The ways we adapt our bodily techniques in the COVID-19 pandemic also shapes the way our behaviour is interpreted. In some contexts, maintaining “normal” bodily behaviour is seen in a positive light because it seems to suggest sustained social intimacy despite the pandemic conditions. This is often the case with close friends or family members, whom we might continue to kiss or hug, rather than adopt the Wuhan-shake with. On the other hand, violating requisite bodily comportments can lead to criticism and dobbing, which again speaks to the ethos of responsibilisation that shapes COVID-19 times. Here, the failure to adapt the body to pandemic conditions may not just be assessed as strange or abnormal, but rather as irresponsible, dangerous, or selfish. 
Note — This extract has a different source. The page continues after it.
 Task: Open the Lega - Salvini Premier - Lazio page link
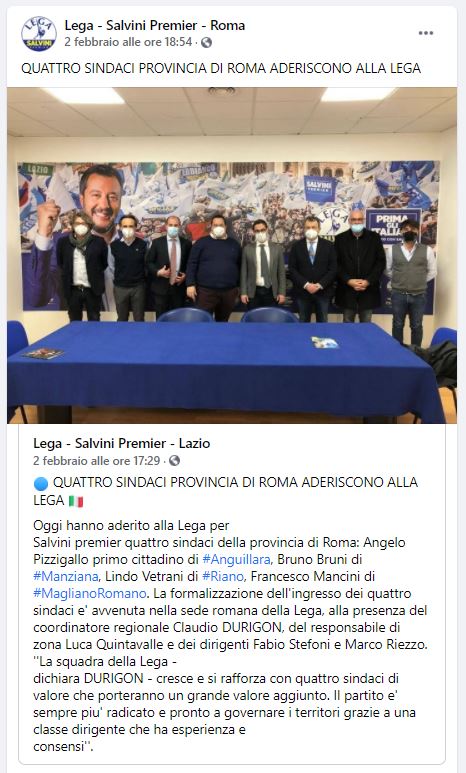pyautogui.click(x=121, y=443)
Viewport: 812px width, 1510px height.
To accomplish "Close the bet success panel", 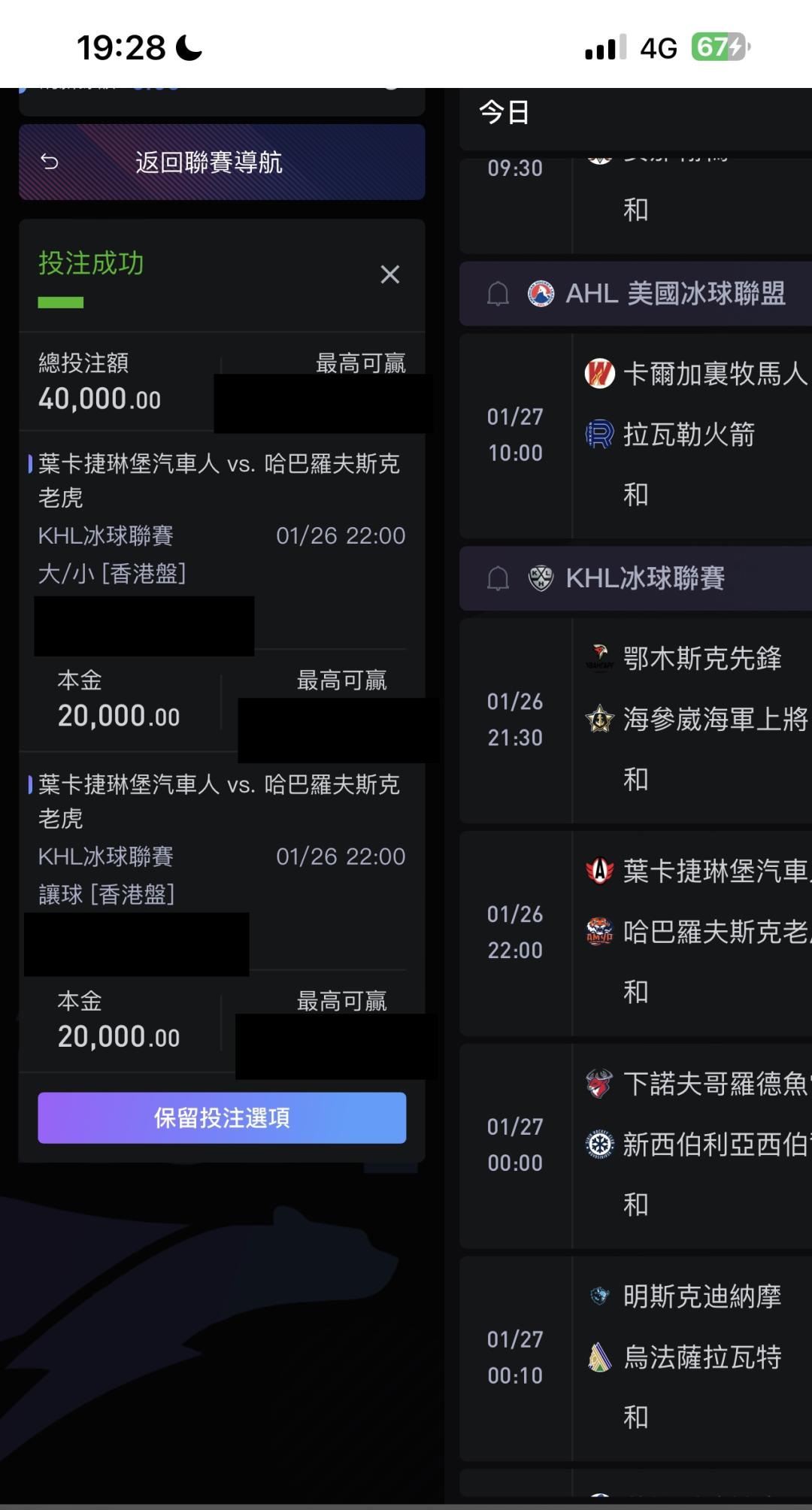I will (x=389, y=274).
Most often, failing to adopt pandemic-appropriate comportment, as exemplified by my COVID-19 faux-pas in the perfume shop, seems to result in more or less visible discomfort, embarrassment, or annoyance on the part of those around us. People may feel uncomfortable asking us to take some distance or moving themselves further away to signal that such distance is needed, because although it is necessary, it feels unnatural and potentially rude. These particular techniques of the body are not part of our habitual social enculturation, yet we must learn to accept and practice them. 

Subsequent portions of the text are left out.